Thomas L. Jennings (January 1, 1791 – February 13, 1856) was an African-Americaninventor, tradesman, entrepreneur, and abolitionist in New York City, New York. He has the distinction of being the first African-American patent-holder in history; he was granted the patent in 1821 for his novel method of dry cleaning. Jennings’ invention, along with his business expertise, yielded a significant personal fortune much of which he put into the Abolitionist movement in the United States
Early life and family
Thomas L. Jennings was born on January 1, 1791, to a free African-American family in New York City. He later married a woman named Elizabeth, who was born a slave in Delaware, 1798 and died March 5, 1873. Under New York’s gradual abolition law of 1799, she was converted to the status of an indentured servant and was not eligible for full emancipation until 1827. It freed slave children born after July 4, 1799, but only after they had served “apprenticeships” of twenty-eight years for men and twenty-five for women (far longer than traditional apprenticeships, designed to teach a young person a craft), thus compensating owners for the future loss of their property.
Jennings and his wife had three children: Matilda Jennings (b. 1824, d. 1886), Elizabeth Jennings (b. March 1827 d. June 5, 1901), and James E. Jennings (b. 1832 d. May 5, 1860). Matilda Jennings was a dressmaker and wife of James A. Thompson, a Mason. Elizabeth Jennings became a schoolteacher, activist, and church organist and was the wife of Charles Graham, whom she married on June 18, 1860. James E. Jennings was a public school teacher and musician.
Jennings was a tailor who later opened a dry cleaning business in New York City. He eventually opened his own store on Church Street, which became one of the largest clothing stores in New York City.

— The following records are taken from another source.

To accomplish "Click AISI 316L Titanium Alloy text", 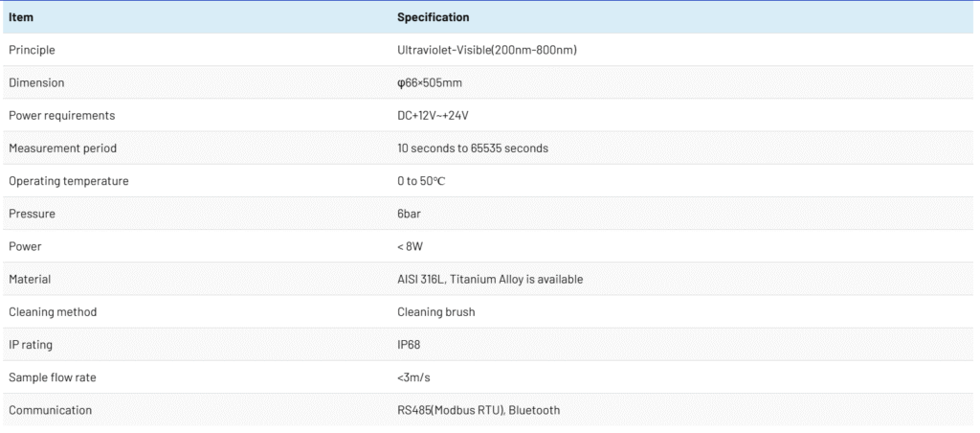I will coord(490,279).
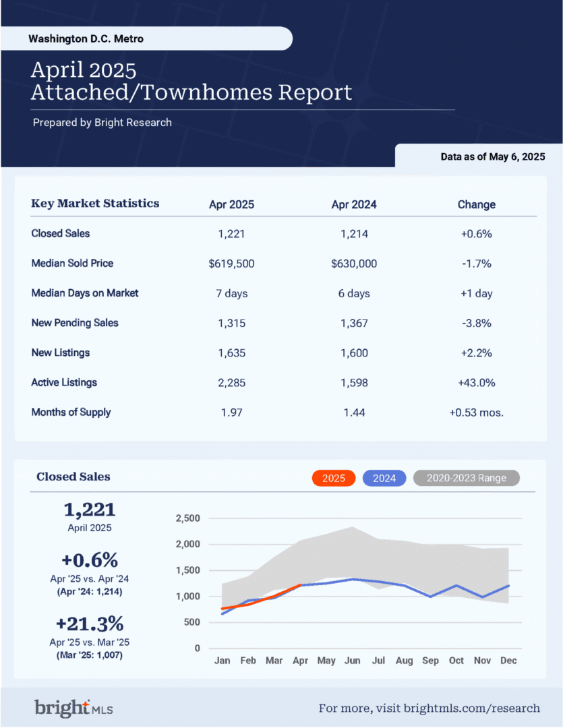This screenshot has width=563, height=728.
Task: Click the Closed Sales chart heading
Action: click(73, 477)
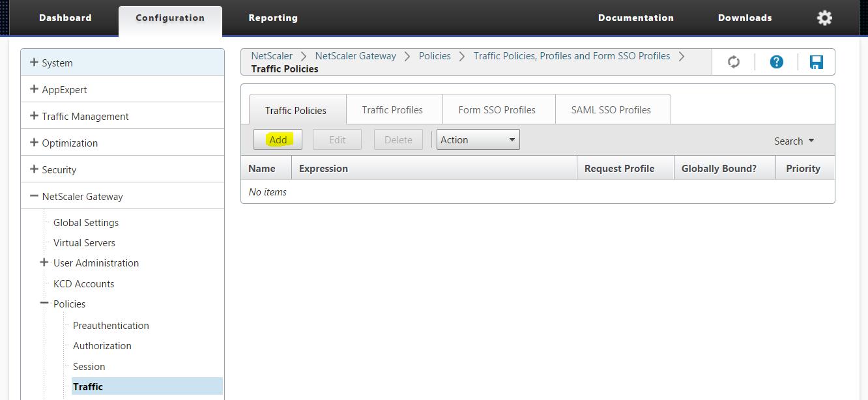This screenshot has height=400, width=868.
Task: Click the NetScaler Gateway breadcrumb link
Action: (355, 56)
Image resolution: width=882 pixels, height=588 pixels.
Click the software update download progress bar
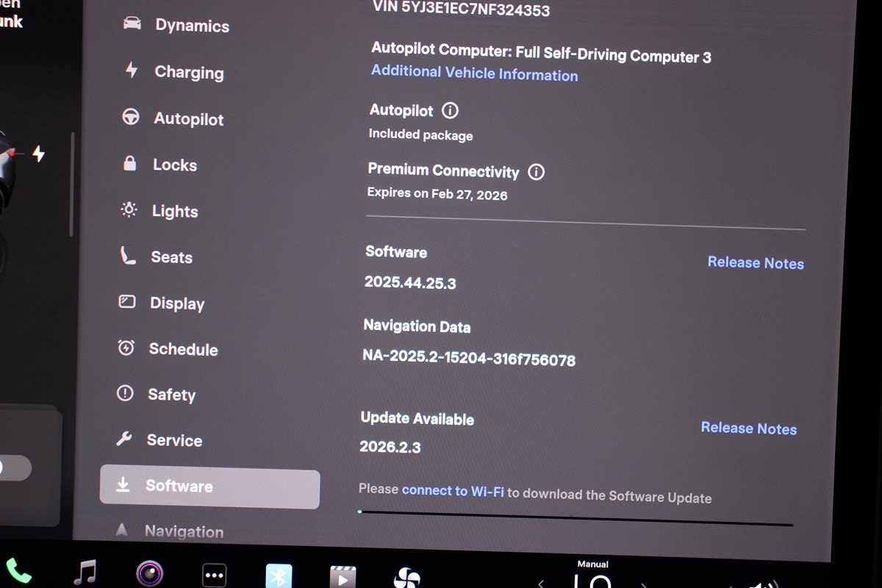point(576,518)
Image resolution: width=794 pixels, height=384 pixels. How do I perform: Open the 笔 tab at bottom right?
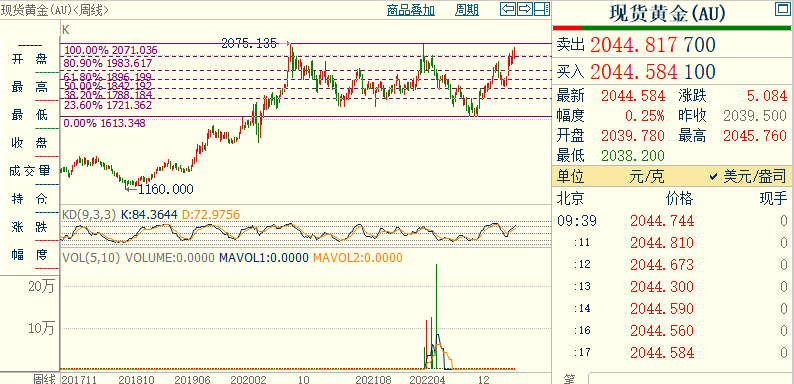coord(569,378)
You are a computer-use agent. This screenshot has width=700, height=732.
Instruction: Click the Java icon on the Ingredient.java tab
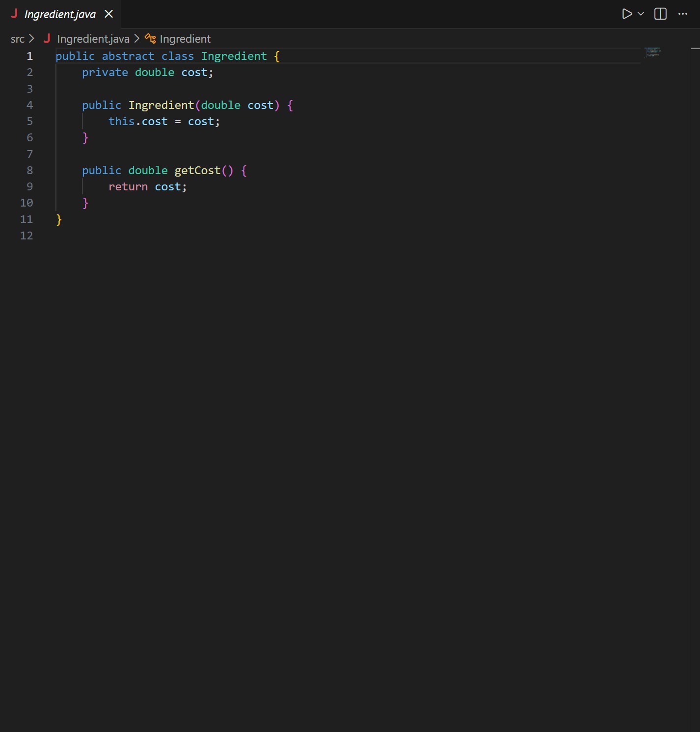(15, 14)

Thomas developed his dry cleaning process called dry-scouring as a tailor. His customers often complained of their clothes being ruined by stains, so he started experimenting with different chemicals that could protect the fabric while removing stains. Thomas Jennings earned a large amount of money as a tailor and with his dry scouring invention made even more. Thomas spent the majority of his money on abolitionist activities. In 1831, Thomas Jennings became the assistant secretary for the First Annual Convention of the People of Color in Philadelphia, PA.
Thomas L. Jennings was the first black man to receive a patent. The patent was awarded on March 3, 1821 (US Patent 3306x) for his discovery of a process called dry-scouring which was the forerunner of today’s modern dry-cleaning. Jennings was born free in New York City, New York in 1791. In his early 20s he became a tailor but then opened a dry cleaning business in the city. While running his business Jennings developed dry-scouring.

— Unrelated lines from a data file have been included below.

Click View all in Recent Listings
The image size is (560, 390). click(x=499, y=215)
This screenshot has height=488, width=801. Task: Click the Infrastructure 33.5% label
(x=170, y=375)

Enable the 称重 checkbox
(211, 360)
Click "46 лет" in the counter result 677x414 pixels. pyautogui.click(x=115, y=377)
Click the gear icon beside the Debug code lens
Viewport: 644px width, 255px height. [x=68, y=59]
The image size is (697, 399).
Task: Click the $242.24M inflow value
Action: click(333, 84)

The patent to Jennings generated considerable controversy during this period. Slaves at this time could not patent their own inventions; their effort was the property of their master. This regulation dated back to the US patent laws of 1793. The regulation was based on the legal presumption that “the master is the owner of the fruits of the labor of the slave both manual and intellectual.” Patent courts also held that slaves were not citizens and therefore could not own rights to their inventions. In 1861 patent rights were finally extended to slaves.

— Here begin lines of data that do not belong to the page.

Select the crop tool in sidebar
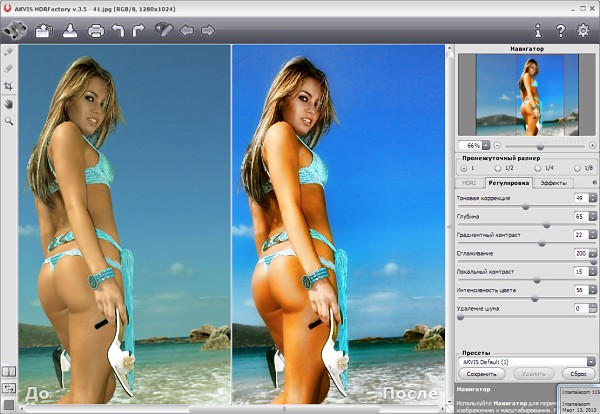This screenshot has height=414, width=600. coord(9,86)
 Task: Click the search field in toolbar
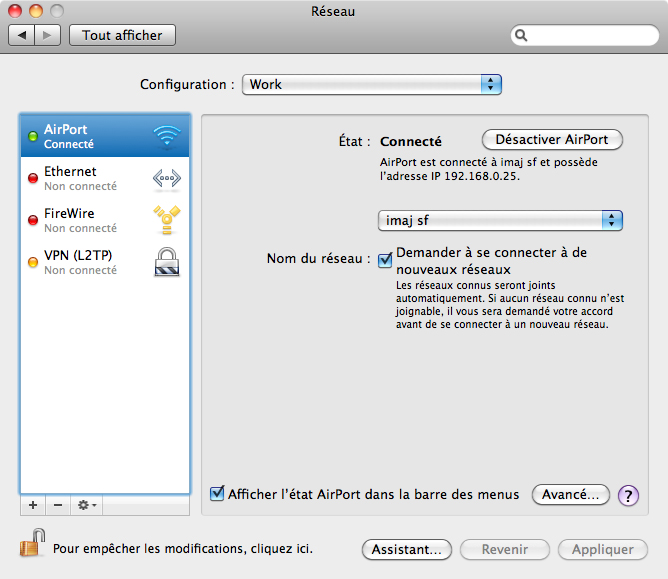(x=585, y=36)
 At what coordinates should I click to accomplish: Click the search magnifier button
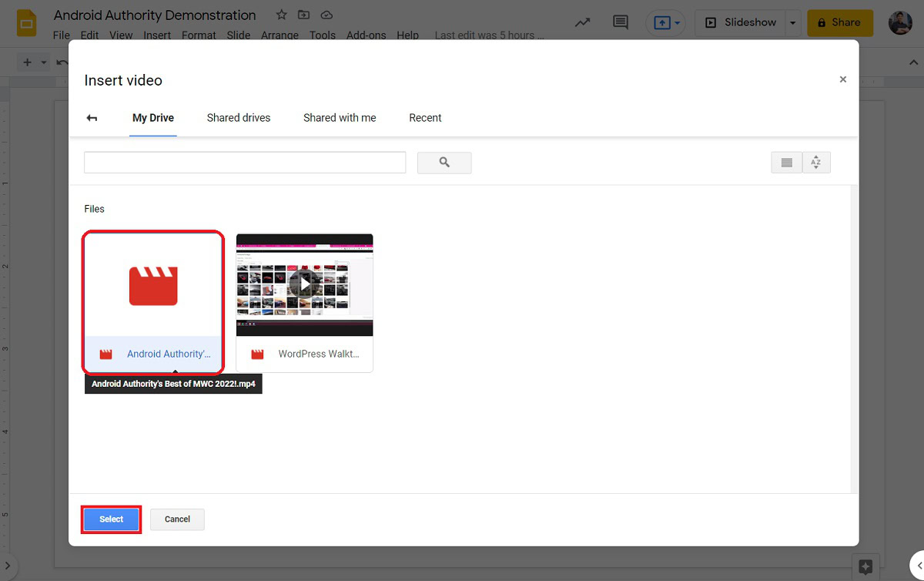(x=444, y=163)
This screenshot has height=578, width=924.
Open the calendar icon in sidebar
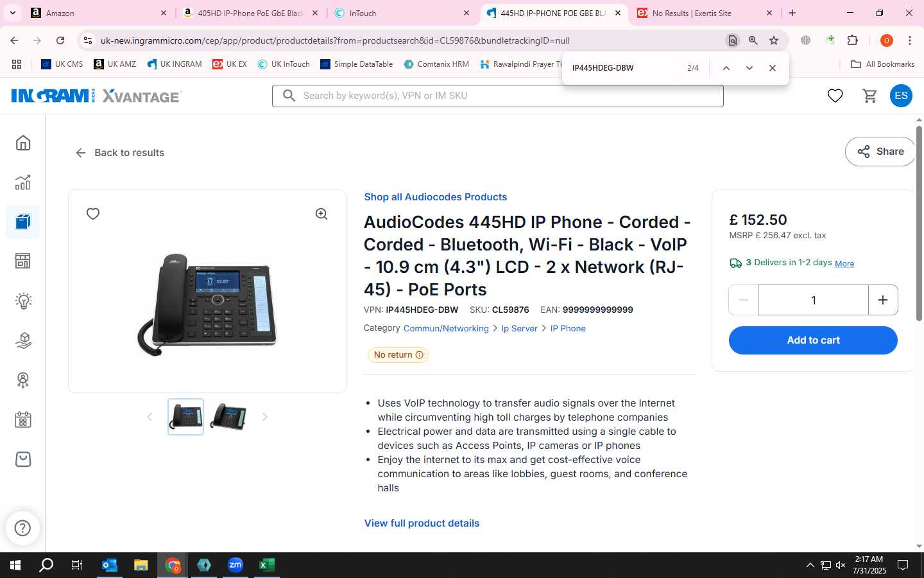[23, 420]
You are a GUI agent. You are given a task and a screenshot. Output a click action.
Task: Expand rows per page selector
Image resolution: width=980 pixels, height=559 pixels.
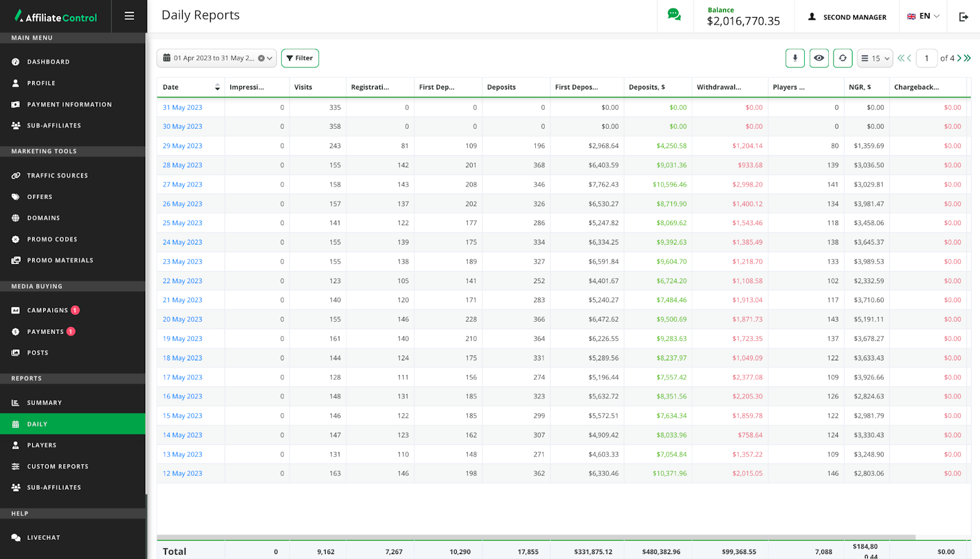[x=875, y=58]
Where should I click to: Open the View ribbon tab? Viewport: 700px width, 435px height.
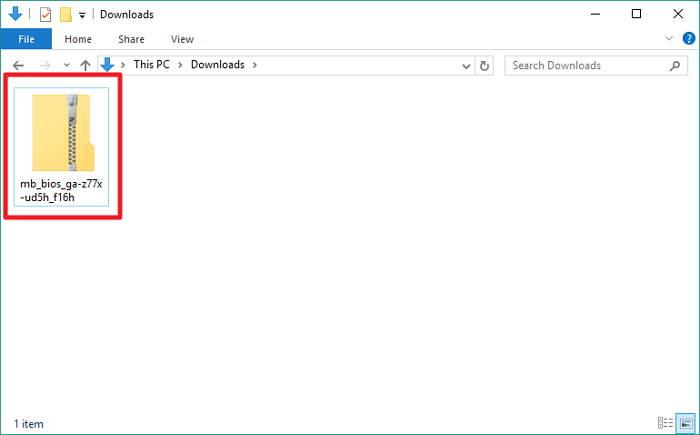tap(182, 39)
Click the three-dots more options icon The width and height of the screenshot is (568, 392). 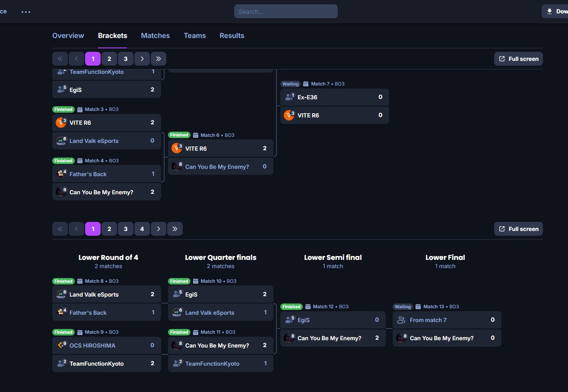[x=26, y=12]
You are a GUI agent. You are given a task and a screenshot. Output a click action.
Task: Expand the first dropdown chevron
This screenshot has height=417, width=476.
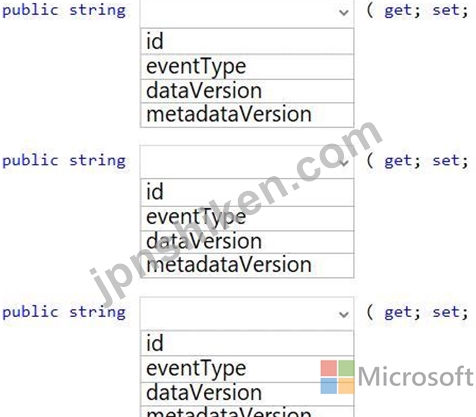pos(344,13)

Thomas Jennings, however, was a free man and thus was able to gain exclusive rights to his invention and profit from it. Jennings was a passionate abolitionist who used the income from his invention to free the rest of his family from slavery and fund abolitionist causes. He served as assistant secretary of the First Annual Convention of the People of Color which met in Philadelphia, Pennsylvania in June 1831.
Civil rights activism and legacy
Jennings was a leader for the cause of abolitionism and African-American civil rights in the United States.
After his daughter, Elizabeth Jennings, was forcibly removed from a “whites only” New York City streetcar in 1854, he organized a movement against racial segregation in public transit in the city. He helped arrange her legal defense, which included the young future President Chester Arthur, and won her case in 1855. Along with James McCune Smith and Rev. James W.C. Pennington, Jennings created the Legal Rights Association later in that year, a pioneering minority-rights organization. Its members organized additional challenges to discrimination and segregation, and gained legal representation to take cases to court. In 1865, a decade after Elizabeth Jennings won her case, New York City streetcar companies stopped practicing segregation.
He was active on issues related to emigration to other countries; opposing colonization in Africa, as proposed by the American Colonization Society; and supporting expansion of suffrage for African-American men.
He founded and was a trustee of the Abyssinian Baptist Church, a pillar in the Harlem African-American community.
Thomas Jennings died in New York City in 1856.